About this exercise
From the first line to the last, reproduce the records exactly as they appear below.

Provided material
# # #

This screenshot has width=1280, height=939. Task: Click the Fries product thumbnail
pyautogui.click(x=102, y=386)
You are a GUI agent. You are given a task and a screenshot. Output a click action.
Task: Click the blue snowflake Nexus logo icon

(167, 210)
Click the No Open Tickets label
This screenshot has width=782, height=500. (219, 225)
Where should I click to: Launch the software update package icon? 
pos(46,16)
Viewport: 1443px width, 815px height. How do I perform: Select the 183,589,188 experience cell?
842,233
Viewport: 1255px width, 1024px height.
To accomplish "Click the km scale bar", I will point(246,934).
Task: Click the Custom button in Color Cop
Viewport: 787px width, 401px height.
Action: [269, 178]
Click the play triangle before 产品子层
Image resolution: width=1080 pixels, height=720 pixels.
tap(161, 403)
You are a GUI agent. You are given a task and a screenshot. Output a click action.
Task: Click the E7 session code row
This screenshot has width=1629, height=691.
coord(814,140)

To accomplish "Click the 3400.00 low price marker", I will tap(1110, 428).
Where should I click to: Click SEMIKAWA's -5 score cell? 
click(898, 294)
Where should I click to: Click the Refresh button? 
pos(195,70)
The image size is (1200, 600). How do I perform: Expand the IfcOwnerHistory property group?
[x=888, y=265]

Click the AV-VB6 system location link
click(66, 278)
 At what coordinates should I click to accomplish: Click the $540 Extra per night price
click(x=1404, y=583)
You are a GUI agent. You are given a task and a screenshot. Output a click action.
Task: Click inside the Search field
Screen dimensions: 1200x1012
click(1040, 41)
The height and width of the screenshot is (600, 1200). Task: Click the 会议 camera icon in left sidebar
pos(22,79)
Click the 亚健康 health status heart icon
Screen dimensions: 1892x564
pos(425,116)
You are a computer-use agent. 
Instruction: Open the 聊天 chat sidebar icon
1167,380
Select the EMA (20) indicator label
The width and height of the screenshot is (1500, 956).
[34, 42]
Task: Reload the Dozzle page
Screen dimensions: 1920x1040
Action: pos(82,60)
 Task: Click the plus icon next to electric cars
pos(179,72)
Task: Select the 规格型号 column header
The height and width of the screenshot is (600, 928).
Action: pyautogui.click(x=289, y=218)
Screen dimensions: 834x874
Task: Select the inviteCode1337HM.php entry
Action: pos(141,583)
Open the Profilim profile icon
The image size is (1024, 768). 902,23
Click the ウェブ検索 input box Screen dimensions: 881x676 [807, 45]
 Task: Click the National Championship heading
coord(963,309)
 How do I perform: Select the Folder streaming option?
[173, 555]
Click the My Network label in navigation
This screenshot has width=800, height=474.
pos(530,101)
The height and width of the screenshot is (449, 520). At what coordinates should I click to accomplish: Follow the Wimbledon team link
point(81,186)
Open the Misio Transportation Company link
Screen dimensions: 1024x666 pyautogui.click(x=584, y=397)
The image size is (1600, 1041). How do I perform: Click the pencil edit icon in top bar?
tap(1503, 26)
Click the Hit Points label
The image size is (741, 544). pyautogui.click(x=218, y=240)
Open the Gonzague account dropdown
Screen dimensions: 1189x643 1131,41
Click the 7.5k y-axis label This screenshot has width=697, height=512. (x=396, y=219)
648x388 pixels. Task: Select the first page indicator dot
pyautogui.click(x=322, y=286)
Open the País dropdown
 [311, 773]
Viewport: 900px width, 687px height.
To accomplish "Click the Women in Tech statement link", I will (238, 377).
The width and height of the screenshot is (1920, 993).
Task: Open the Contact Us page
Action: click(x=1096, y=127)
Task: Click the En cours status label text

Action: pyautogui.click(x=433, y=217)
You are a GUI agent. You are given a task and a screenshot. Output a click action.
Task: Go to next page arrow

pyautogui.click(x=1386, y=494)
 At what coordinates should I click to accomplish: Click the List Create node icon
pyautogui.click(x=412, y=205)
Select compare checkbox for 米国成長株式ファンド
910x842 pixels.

# # #

Task solution
This screenshot has width=1280, height=939. Task: Click the Fries product thumbnail
pyautogui.click(x=102, y=386)
You are a GUI agent. You are given a task and a screenshot. Output a click action.
Task: Click the blue snowflake Nexus logo icon

(167, 210)
Click the No Open Tickets label
This screenshot has width=782, height=500. (219, 225)
Where should I click to: Launch the software update package icon? 
pos(46,16)
Viewport: 1443px width, 815px height. How do I perform: Select the 183,589,188 experience cell?
842,233
Viewport: 1255px width, 1024px height.
To accomplish "Click the km scale bar", I will point(246,934).
Task: Click the Custom button in Color Cop
Viewport: 787px width, 401px height.
Action: [269, 178]
Click the play triangle before 产品子层
Image resolution: width=1080 pixels, height=720 pixels.
tap(161, 403)
You are a GUI agent. You are given a task and a screenshot. Output a click action.
Task: Click the E7 session code row
This screenshot has width=1629, height=691.
coord(814,140)

To accomplish "Click the 3400.00 low price marker", I will tap(1110, 428).
Where should I click to: Click SEMIKAWA's -5 score cell? 
click(898, 294)
Where should I click to: Click the Refresh button? 
pos(195,70)
The image size is (1200, 600). How do I perform: Expand the IfcOwnerHistory property group?
[x=888, y=265]

Click the AV-VB6 system location link
click(66, 278)
 At what coordinates should I click to accomplish: Click the $540 Extra per night price
click(x=1404, y=583)
You are a GUI agent. You are given a task and a screenshot. Output a click action.
Task: Click inside the Search field
Screen dimensions: 1200x1012
click(1040, 41)
The height and width of the screenshot is (600, 1200). Task: Click the 会议 camera icon in left sidebar
pos(22,79)
Click the 亚健康 health status heart icon
Screen dimensions: 1892x564
pos(425,116)
You are a computer-use agent. 
Instruction: Open the 聊天 chat sidebar icon
1167,380
Select the EMA (20) indicator label
The width and height of the screenshot is (1500, 956).
[34, 42]
Task: Reload the Dozzle page
Screen dimensions: 1920x1040
Action: pos(82,60)
 Task: Click the plus icon next to electric cars
pos(179,72)
Task: Select the 规格型号 column header
The height and width of the screenshot is (600, 928).
Action: pyautogui.click(x=289, y=218)
Screen dimensions: 834x874
Task: Select the inviteCode1337HM.php entry
Action: pos(141,583)
Open the Profilim profile icon
The image size is (1024, 768). 902,23
Click the ウェブ検索 input box Screen dimensions: 881x676 [807, 45]
 Task: Click the National Championship heading
coord(963,309)
 How do I perform: Select the Folder streaming option?
[173, 555]
Click the My Network label in navigation
This screenshot has width=800, height=474.
pos(530,101)
The height and width of the screenshot is (449, 520). At what coordinates should I click to accomplish: Follow the Wimbledon team link
point(81,186)
Open the Misio Transportation Company link
Screen dimensions: 1024x666 pyautogui.click(x=584, y=397)
The image size is (1600, 1041). How do I perform: Click the pencil edit icon in top bar?
tap(1503, 26)
Click the Hit Points label
The image size is (741, 544). pyautogui.click(x=218, y=240)
Open the Gonzague account dropdown
Screen dimensions: 1189x643 1131,41
Click the 7.5k y-axis label This screenshot has width=697, height=512. (x=396, y=219)
648x388 pixels. Task: Select the first page indicator dot
pyautogui.click(x=322, y=286)
Open the País dropdown
 [311, 773]
Viewport: 900px width, 687px height.
To accomplish "Click the Women in Tech statement link", I will (238, 377).
The width and height of the screenshot is (1920, 993).
Task: Open the Contact Us page
Action: click(x=1096, y=127)
Task: Click the En cours status label text

Action: pyautogui.click(x=433, y=217)
You are a GUI agent. You are given a task and a screenshot. Output a click action.
Task: Go to next page arrow

pyautogui.click(x=1386, y=494)
 At what coordinates should I click to accomplish: Click the List Create node icon
pyautogui.click(x=412, y=205)
Select compare checkbox for 米国成長株式ファンド
910x842 pixels.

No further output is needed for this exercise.